* THE INPUT

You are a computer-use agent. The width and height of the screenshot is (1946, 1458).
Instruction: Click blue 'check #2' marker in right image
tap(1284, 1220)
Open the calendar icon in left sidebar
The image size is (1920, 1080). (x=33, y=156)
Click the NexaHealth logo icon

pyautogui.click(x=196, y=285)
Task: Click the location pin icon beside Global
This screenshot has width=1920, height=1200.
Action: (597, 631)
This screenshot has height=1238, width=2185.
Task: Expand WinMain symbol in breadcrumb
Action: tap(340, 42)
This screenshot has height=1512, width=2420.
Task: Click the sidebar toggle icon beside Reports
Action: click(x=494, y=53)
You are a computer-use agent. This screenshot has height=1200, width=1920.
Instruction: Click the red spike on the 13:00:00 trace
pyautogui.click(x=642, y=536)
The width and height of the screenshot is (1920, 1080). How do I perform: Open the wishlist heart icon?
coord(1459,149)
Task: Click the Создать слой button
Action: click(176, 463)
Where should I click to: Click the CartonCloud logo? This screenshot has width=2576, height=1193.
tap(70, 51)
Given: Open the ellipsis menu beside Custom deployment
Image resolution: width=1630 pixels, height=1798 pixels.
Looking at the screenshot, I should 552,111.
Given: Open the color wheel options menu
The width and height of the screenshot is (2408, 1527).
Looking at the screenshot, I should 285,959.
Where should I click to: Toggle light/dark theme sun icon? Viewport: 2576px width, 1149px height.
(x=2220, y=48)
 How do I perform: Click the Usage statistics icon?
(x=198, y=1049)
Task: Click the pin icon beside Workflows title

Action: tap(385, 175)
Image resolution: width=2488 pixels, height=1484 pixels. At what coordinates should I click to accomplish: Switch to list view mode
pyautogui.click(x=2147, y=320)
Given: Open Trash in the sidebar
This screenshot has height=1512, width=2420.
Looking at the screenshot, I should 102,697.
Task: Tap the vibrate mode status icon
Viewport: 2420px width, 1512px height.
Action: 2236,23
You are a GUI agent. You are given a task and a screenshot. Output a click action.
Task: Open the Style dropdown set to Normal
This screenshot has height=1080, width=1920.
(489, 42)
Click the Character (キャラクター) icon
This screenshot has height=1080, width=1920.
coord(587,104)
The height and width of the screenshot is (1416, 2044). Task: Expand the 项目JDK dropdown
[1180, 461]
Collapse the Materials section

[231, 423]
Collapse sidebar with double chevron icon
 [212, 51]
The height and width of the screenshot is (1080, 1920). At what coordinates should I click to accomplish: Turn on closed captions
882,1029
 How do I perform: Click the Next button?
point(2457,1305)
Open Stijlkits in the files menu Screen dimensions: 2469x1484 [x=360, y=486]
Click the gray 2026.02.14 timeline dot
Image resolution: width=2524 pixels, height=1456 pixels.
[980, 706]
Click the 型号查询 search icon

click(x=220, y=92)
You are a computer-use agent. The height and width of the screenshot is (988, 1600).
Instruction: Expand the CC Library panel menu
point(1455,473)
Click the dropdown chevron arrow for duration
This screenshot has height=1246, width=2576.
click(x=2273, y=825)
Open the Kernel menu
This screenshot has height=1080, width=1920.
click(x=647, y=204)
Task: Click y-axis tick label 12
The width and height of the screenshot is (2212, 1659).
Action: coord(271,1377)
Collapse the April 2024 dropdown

* EXERCISE REQUIREMENTS
Write the listing out again, word for word, in its entirety.

* COMPLETED TASK
You are a computer-use agent. The width and height of the screenshot is (1946, 1458).
Instruction: Click blue 'check #2' marker in right image
tap(1284, 1220)
Open the calendar icon in left sidebar
The image size is (1920, 1080). (x=33, y=156)
Click the NexaHealth logo icon

pyautogui.click(x=196, y=285)
Task: Click the location pin icon beside Global
This screenshot has width=1920, height=1200.
Action: (597, 631)
This screenshot has height=1238, width=2185.
Task: Expand WinMain symbol in breadcrumb
Action: tap(340, 42)
This screenshot has height=1512, width=2420.
Task: Click the sidebar toggle icon beside Reports
Action: click(x=494, y=53)
You are a computer-use agent. This screenshot has height=1200, width=1920.
Instruction: Click the red spike on the 13:00:00 trace
pyautogui.click(x=642, y=536)
The width and height of the screenshot is (1920, 1080). How do I perform: Open the wishlist heart icon?
coord(1459,149)
Task: Click the Создать слой button
Action: click(176, 463)
Where should I click to: Click the CartonCloud logo? This screenshot has width=2576, height=1193.
tap(70, 51)
Given: Open the ellipsis menu beside Custom deployment
Image resolution: width=1630 pixels, height=1798 pixels.
Looking at the screenshot, I should 552,111.
Given: Open the color wheel options menu
The width and height of the screenshot is (2408, 1527).
Looking at the screenshot, I should 285,959.
Where should I click to: Toggle light/dark theme sun icon? Viewport: 2576px width, 1149px height.
(x=2220, y=48)
 How do I perform: Click the Usage statistics icon?
(x=198, y=1049)
Task: Click the pin icon beside Workflows title

Action: tap(385, 175)
Image resolution: width=2488 pixels, height=1484 pixels. At what coordinates should I click to accomplish: Switch to list view mode
pyautogui.click(x=2147, y=320)
Given: Open Trash in the sidebar
This screenshot has height=1512, width=2420.
Looking at the screenshot, I should 102,697.
Task: Tap the vibrate mode status icon
Viewport: 2420px width, 1512px height.
Action: 2236,23
You are a GUI agent. You are given a task and a screenshot. Output a click action.
Task: Open the Style dropdown set to Normal
This screenshot has height=1080, width=1920.
(489, 42)
Click the Character (キャラクター) icon
This screenshot has height=1080, width=1920.
coord(587,104)
The height and width of the screenshot is (1416, 2044). Task: Expand the 项目JDK dropdown
[1180, 461]
Collapse the Materials section

[231, 423]
Collapse sidebar with double chevron icon
 [212, 51]
The height and width of the screenshot is (1080, 1920). At what coordinates should I click to accomplish: Turn on closed captions
882,1029
 How do I perform: Click the Next button?
point(2457,1305)
Open Stijlkits in the files menu Screen dimensions: 2469x1484 [x=360, y=486]
Click the gray 2026.02.14 timeline dot
Image resolution: width=2524 pixels, height=1456 pixels.
[980, 706]
Click the 型号查询 search icon

click(x=220, y=92)
You are a computer-use agent. The height and width of the screenshot is (988, 1600).
Instruction: Expand the CC Library panel menu
point(1455,473)
Click the dropdown chevron arrow for duration
This screenshot has height=1246, width=2576.
click(x=2273, y=825)
Open the Kernel menu
This screenshot has height=1080, width=1920.
click(x=647, y=204)
Task: Click y-axis tick label 12
The width and height of the screenshot is (2212, 1659).
Action: coord(271,1377)
Collapse the April 2024 dropdown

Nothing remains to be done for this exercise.